## Task statement
Pull out the lines from the one containing "Where should I" up to and including the one containing "pyautogui.click(x=409, y=657)", and copy them word for word.

#### Material for this exercise ####

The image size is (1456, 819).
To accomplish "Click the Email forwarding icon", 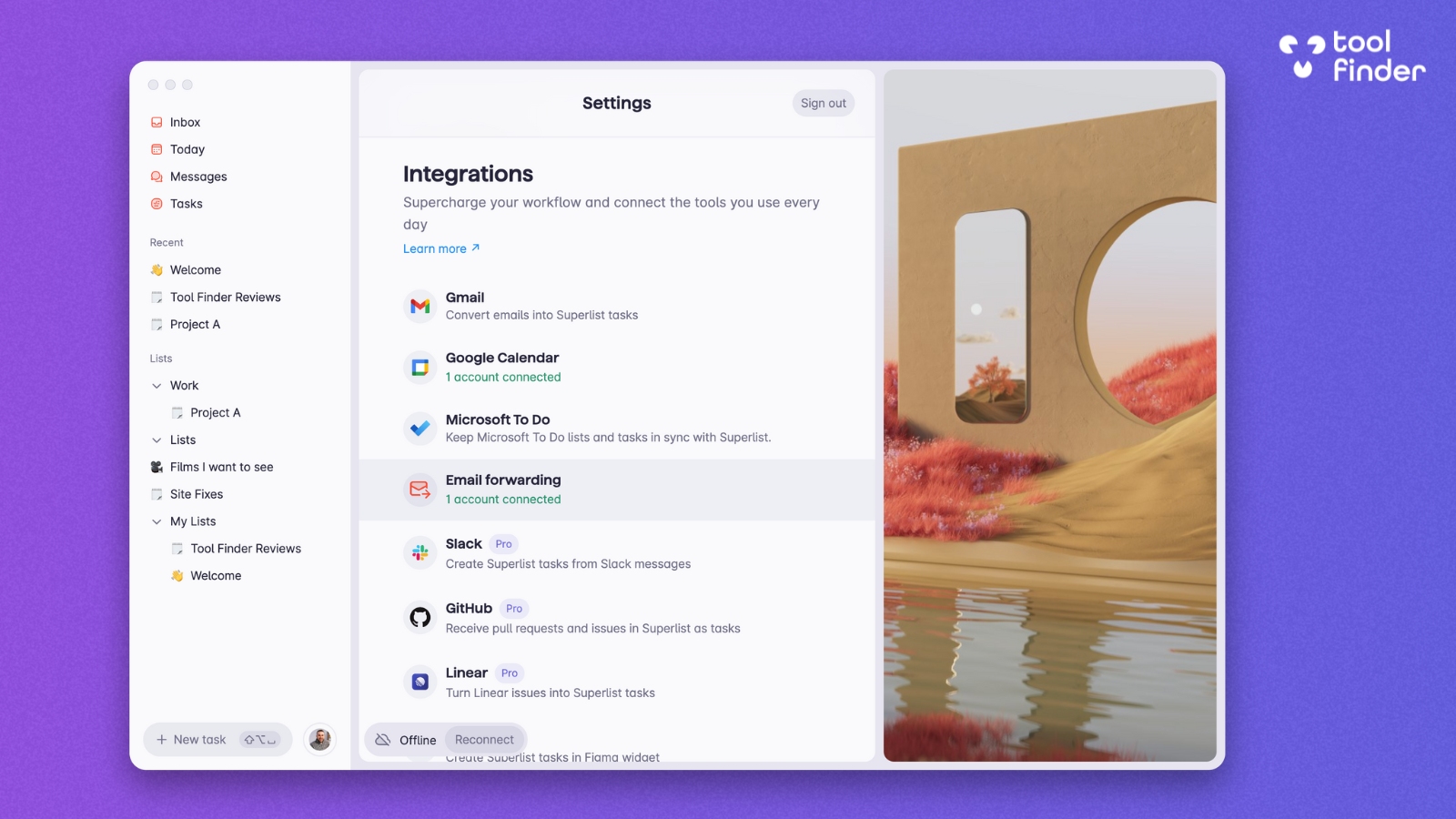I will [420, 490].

####
#### Material for this exercise ####

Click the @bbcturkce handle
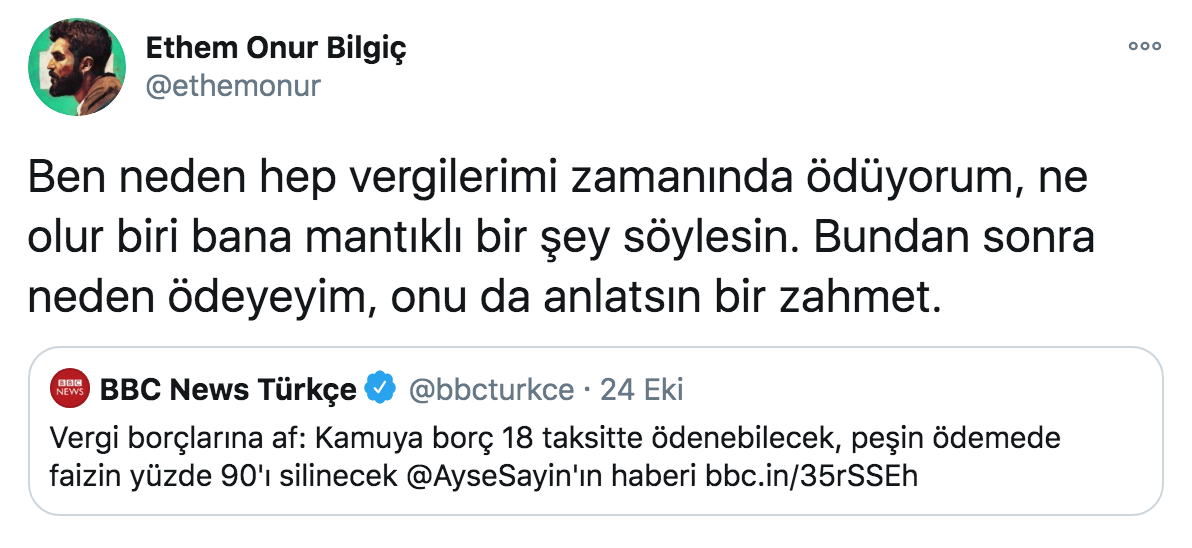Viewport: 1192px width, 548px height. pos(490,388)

####
#### Material for this exercise ####

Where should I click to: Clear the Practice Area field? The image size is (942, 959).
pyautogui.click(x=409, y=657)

####

## Solution to this problem
Where should I click to: Clear the Practice Area field? The image size is (942, 959).
pyautogui.click(x=409, y=657)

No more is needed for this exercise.